Scan the records below for the line containing "Screen dimensions: 429x312" and the line containing "Screen dimensions: 1577x554". Copy both, plus every line between, exactly.
——————
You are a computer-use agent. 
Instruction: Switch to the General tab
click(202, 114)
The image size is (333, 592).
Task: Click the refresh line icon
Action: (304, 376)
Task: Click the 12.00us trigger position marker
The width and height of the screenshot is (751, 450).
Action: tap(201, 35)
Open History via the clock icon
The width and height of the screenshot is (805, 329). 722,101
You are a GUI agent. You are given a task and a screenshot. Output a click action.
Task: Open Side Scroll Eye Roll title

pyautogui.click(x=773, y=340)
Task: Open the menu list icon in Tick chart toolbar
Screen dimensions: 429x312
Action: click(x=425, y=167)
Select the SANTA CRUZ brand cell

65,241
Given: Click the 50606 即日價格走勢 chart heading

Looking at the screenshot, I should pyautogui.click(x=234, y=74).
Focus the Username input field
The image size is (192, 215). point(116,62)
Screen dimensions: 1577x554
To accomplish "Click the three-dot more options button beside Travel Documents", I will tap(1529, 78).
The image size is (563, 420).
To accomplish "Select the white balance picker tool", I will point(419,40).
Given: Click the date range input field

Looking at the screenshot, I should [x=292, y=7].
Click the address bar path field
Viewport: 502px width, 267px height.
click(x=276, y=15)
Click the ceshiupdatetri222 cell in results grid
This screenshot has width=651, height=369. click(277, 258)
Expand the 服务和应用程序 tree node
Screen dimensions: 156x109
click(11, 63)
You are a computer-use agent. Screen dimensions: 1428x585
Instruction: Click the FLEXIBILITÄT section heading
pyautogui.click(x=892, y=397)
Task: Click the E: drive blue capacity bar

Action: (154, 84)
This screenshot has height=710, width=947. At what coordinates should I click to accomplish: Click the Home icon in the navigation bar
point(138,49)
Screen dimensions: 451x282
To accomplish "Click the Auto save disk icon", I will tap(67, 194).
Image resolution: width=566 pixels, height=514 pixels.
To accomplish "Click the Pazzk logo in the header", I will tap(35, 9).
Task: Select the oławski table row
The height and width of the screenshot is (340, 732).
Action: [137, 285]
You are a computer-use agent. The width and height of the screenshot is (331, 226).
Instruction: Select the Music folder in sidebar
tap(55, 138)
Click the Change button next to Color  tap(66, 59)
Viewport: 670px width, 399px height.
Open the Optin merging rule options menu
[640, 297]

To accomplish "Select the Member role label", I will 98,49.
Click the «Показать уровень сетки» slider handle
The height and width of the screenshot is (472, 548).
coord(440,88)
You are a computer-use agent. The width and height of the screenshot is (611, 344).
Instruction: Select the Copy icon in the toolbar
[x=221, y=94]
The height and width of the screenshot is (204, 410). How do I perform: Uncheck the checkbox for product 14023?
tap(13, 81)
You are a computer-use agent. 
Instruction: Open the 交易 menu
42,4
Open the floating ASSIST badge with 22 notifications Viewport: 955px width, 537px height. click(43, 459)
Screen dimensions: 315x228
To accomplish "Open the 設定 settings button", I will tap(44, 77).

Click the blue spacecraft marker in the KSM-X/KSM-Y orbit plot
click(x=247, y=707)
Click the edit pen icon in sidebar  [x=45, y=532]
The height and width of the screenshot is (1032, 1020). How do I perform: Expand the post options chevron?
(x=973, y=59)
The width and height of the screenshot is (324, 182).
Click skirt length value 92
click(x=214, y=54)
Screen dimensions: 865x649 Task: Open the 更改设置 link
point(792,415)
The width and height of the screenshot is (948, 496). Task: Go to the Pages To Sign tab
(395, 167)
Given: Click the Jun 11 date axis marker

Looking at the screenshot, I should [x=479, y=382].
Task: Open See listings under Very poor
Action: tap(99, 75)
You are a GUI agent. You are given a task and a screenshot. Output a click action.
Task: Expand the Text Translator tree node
——————
Response to this task
Screen dimensions: 429x312
Action: click(x=425, y=167)
Select the SANTA CRUZ brand cell

65,241
Given: Click the 50606 即日價格走勢 chart heading

Looking at the screenshot, I should pyautogui.click(x=234, y=74).
Focus the Username input field
The image size is (192, 215). point(116,62)
Screen dimensions: 1577x554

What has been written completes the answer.